Je m’appelle Kabasinga Florentine, j’ai 42 ans, mariée et
mère de 3 enfants. J’ai fait mes études, Licence et Master en
Lettres et Sciences Humaines. Mon premier travail a été Office
manager dans un projet de partenariat entre l’Université
nationale du Rwanda et l’USAID (Agence des Etats-Unis pour le
Développement International), un projet américain. Ensuite, j’ai
choisi d’être indépendante, pour ne pas avoir de problème au
travail, étant donné que c’est la période dans laquelle j’ai fait
mes enfants. Donc, je gérais un restaurant où je cuisinais moimême,
c’était une façon de continuer à gagner ma vie, sans pour
autant avoir des complications quelconque auprès des chefs.
Ce n’est pas ce que je voulais garder comme métier et c’est
donc pour ça que j’ai commencé à travailler à l’ambassade
de Belgique à Kigali ; travail que je fais jusqu’à nos jour, en
appuyant la section politique.
En tant que femme, quelles actions menez-vous en faveur
de l’entrepreneuriat féminin en Afrique?
Je suis contente de répondre à ce genre de questions, car je
viens d’un pays où les femmes pourraient être aujourd’hui, une
figure d’inspiration pour le monde entier. Sous l’angle où la
femme rwandaise a compris qu’elle peut compléter l’homme,
et être son égal, plutôt que de dépendre de lui, comme ça
l’était dans le temps. Quant à ce qui me concerne en tant que
femme rwandaise, je fais des rencontres avec d’autres femmes
dans le cadre de mon travail au sein de ma cellule, où je fais
partie de la Commission de discipline. On débat sur comment
les accompagner les encourager, les soutenir dans la création
d’entreprises, même les plus petites. Pour celles qui n’ont pas
fait d’études, il faut apprendre à devenir son propre patron.
Comme ce n’est pas par magie que les femmes arrivent à être
patron d’elles-mêmes, alors on leur donne des conseils. Aussi
pour celles qui viennent nous voir, que ce soit pour une aide
ou un conseil, on les oriente vers les institutions qui facilitent et
garantissent l’accès au financement.
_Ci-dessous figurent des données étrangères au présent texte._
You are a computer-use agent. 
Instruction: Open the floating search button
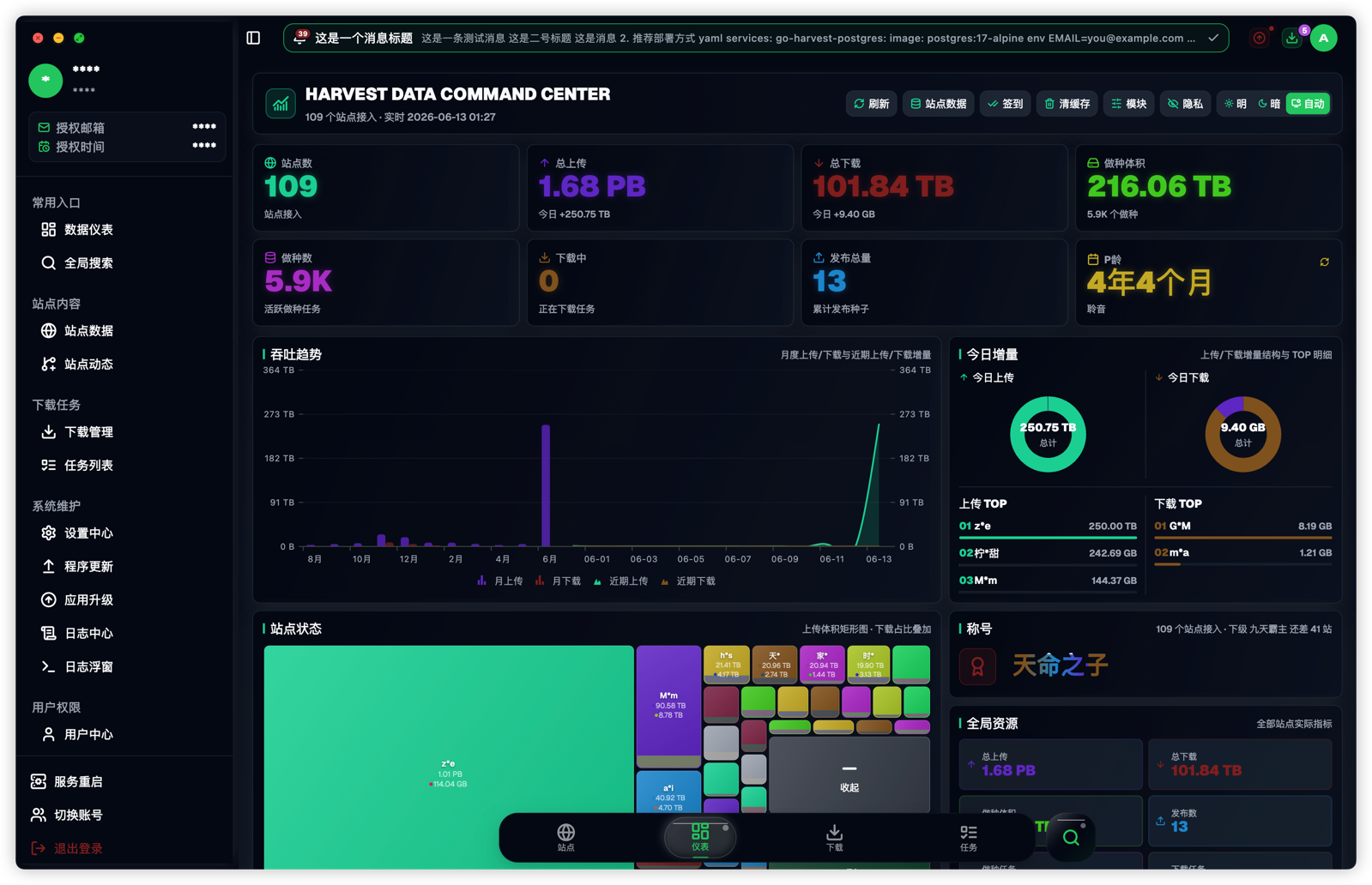coord(1071,837)
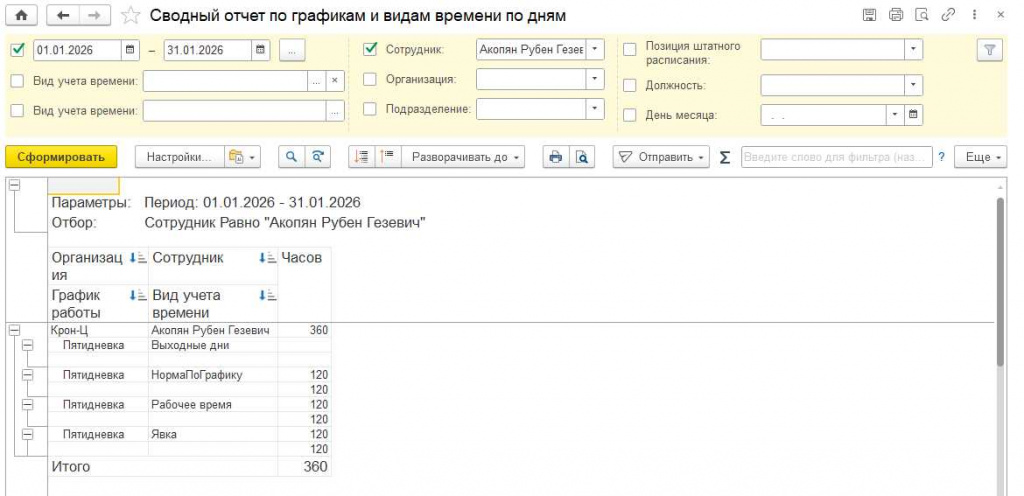Click the printer icon in report toolbar

coord(556,157)
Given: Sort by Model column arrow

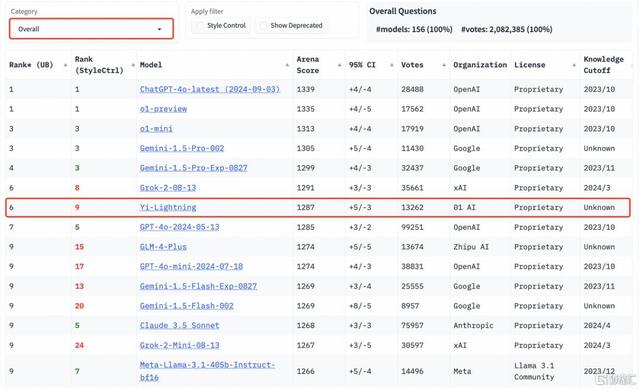Looking at the screenshot, I should (287, 65).
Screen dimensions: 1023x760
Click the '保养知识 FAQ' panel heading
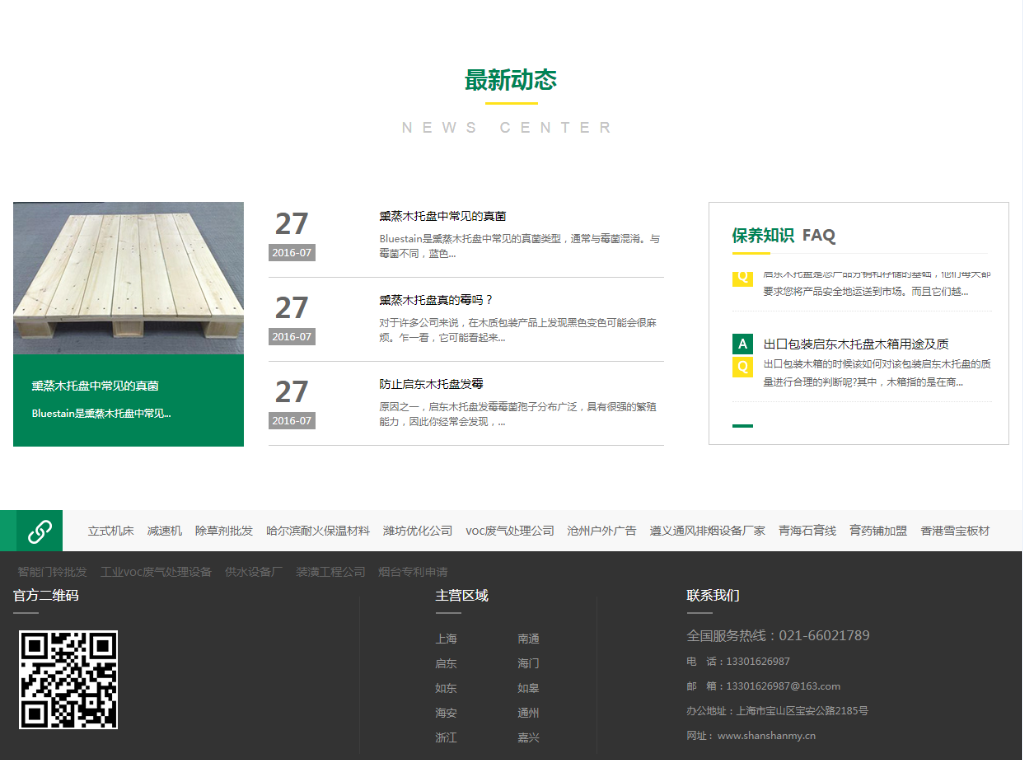(783, 236)
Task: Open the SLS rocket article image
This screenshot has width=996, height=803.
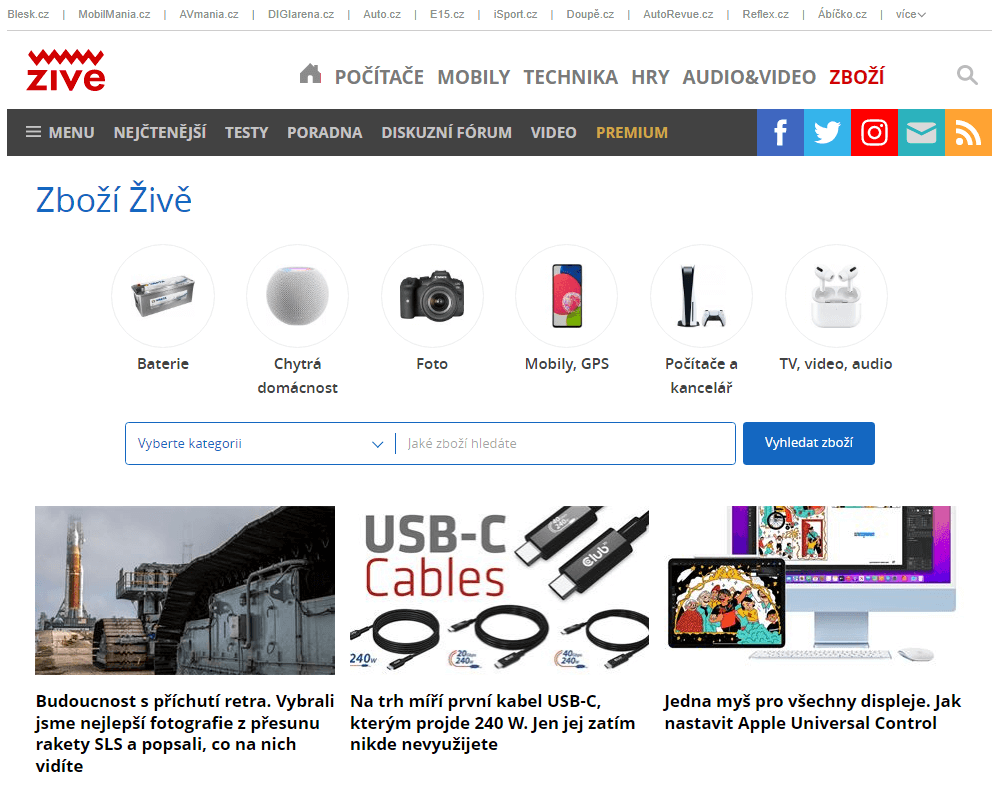Action: 185,590
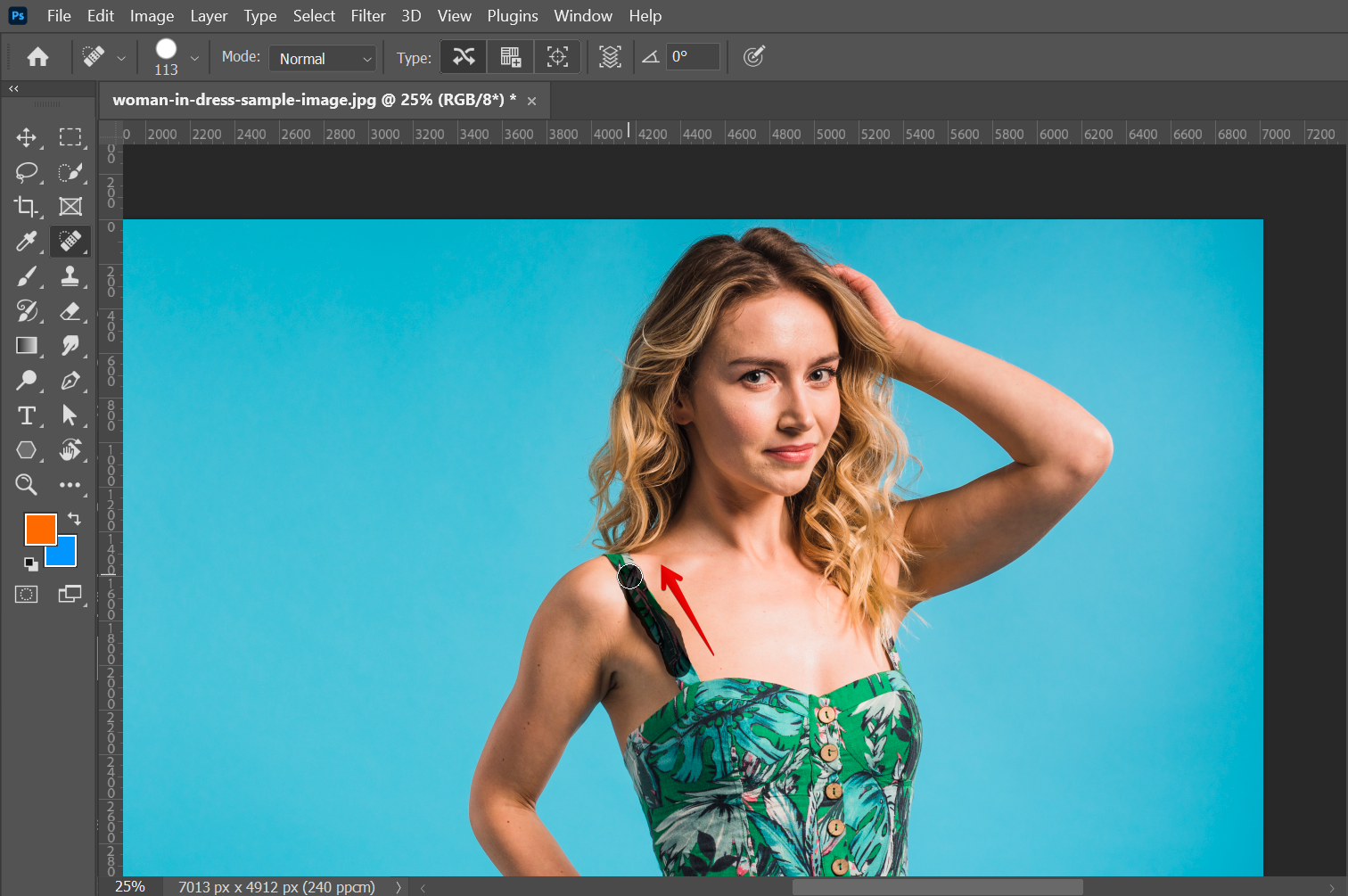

Il existe déjà beaucoup de
ces institutions dans mon pays.
D’ordre général, je refuse tous les stéréotypes qui définissent
faussement la femme. La femme qui était incompétente, faible,
dépendante du mari, a viré aujourd’hui vers la femme présidente
de la République, ministre, parlementaire, professeur, etc. Elle
est devenue l’égale de l’homme et pourquoi pas supérieure
d’ailleurs, il y a beaucoup de cas comme ça d’ailleurs. Je
n’encouragerais pas évidemment que ce soit une sorte de
vengeance, mais de complémentarité.
Quels sont, pour vous, les ingrédients pour faire de toute
femme, une femme leader ?
Pour moi, le premier ingrédient, est l’entente dans le ménage,
pour commencer. La femme doit avoir la joie de vivre, il faut être
soi-même, naturelle, car on convainc plus facilement quand on
est naturelle plutôt que lorsqu’on cherche à être qui l’on n’est
pas. La simplicité et l’humilité rendent la femme plus confiante
et plus accessible.
Pour être leader, la femme doit chasser l’idée de chercher,
forcement et férocement à ressembler, à un PDG d’une
multinationale.
Pour être leader, il faut tout simplement avoir une vision, des
objectifs personnels à atteindre, une inspiration et une bonne
organisation. Ensuite, il faut avoir des valeurs éducationnelles.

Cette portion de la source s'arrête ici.